WHAT THE TASK ASKS:
Using the records that follow, copy every line containing the word "click".

──────── RECORDS PROVIDED

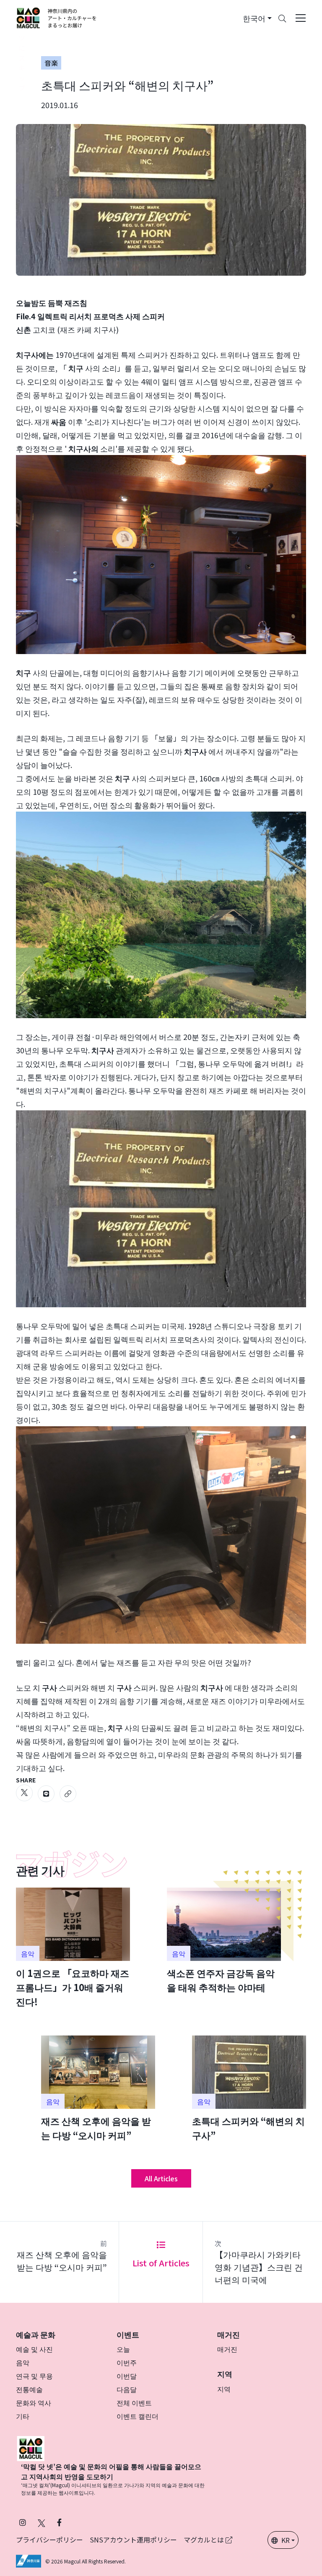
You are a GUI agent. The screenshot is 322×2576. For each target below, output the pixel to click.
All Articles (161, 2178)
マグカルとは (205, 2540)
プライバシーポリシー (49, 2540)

────────────────
──────── RECORDS PROVIDED

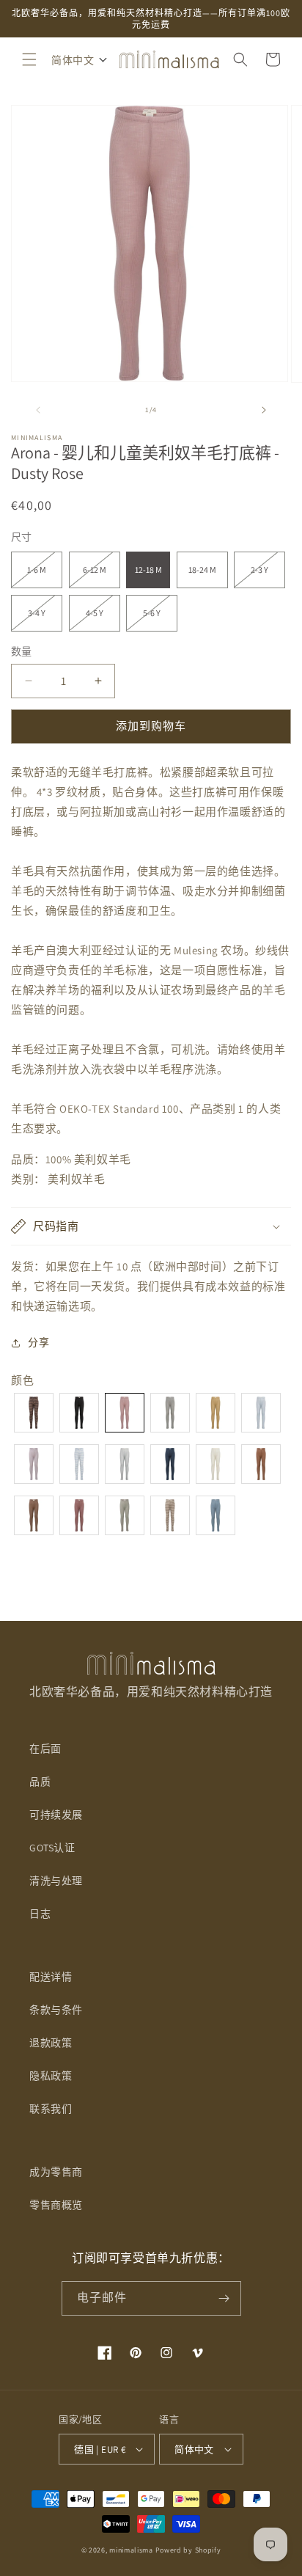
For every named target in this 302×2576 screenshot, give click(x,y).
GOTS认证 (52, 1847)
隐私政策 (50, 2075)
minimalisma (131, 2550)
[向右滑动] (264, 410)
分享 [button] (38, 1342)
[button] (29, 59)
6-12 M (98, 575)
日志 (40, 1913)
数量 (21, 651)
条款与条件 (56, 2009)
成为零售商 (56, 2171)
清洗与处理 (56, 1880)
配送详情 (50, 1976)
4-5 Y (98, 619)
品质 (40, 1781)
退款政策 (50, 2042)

────────────────
──────── RECORDS PROVIDED

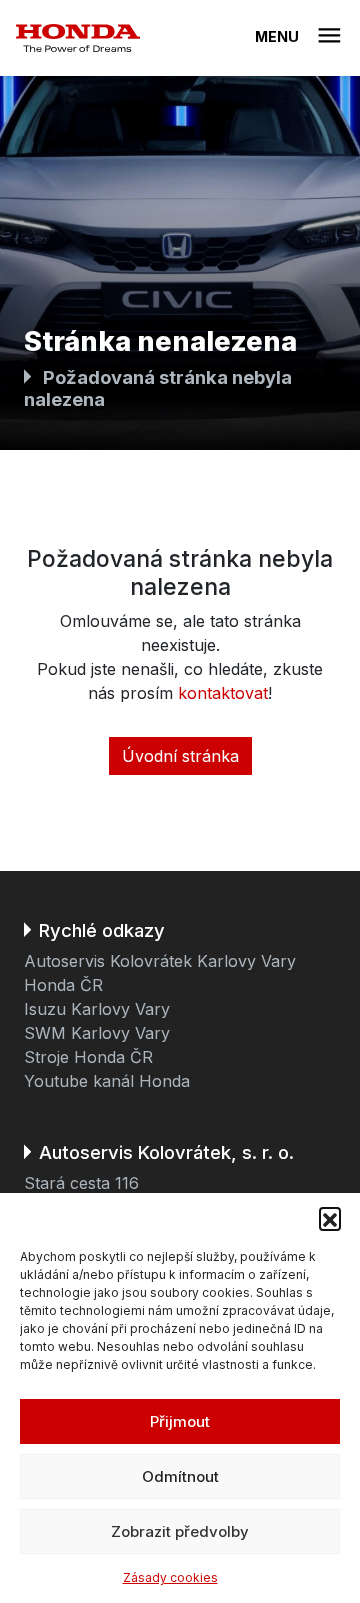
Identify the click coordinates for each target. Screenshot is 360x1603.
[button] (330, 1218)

────────────────

COMPLETED TASK:
You are a GUI agent. The screenshot is 322×2576. For each target below, output the pixel to click.
For every named target in this 302×2576 screenshot, give click(x,y).
Identify the click coordinates for each target. Screenshot is 360x1603.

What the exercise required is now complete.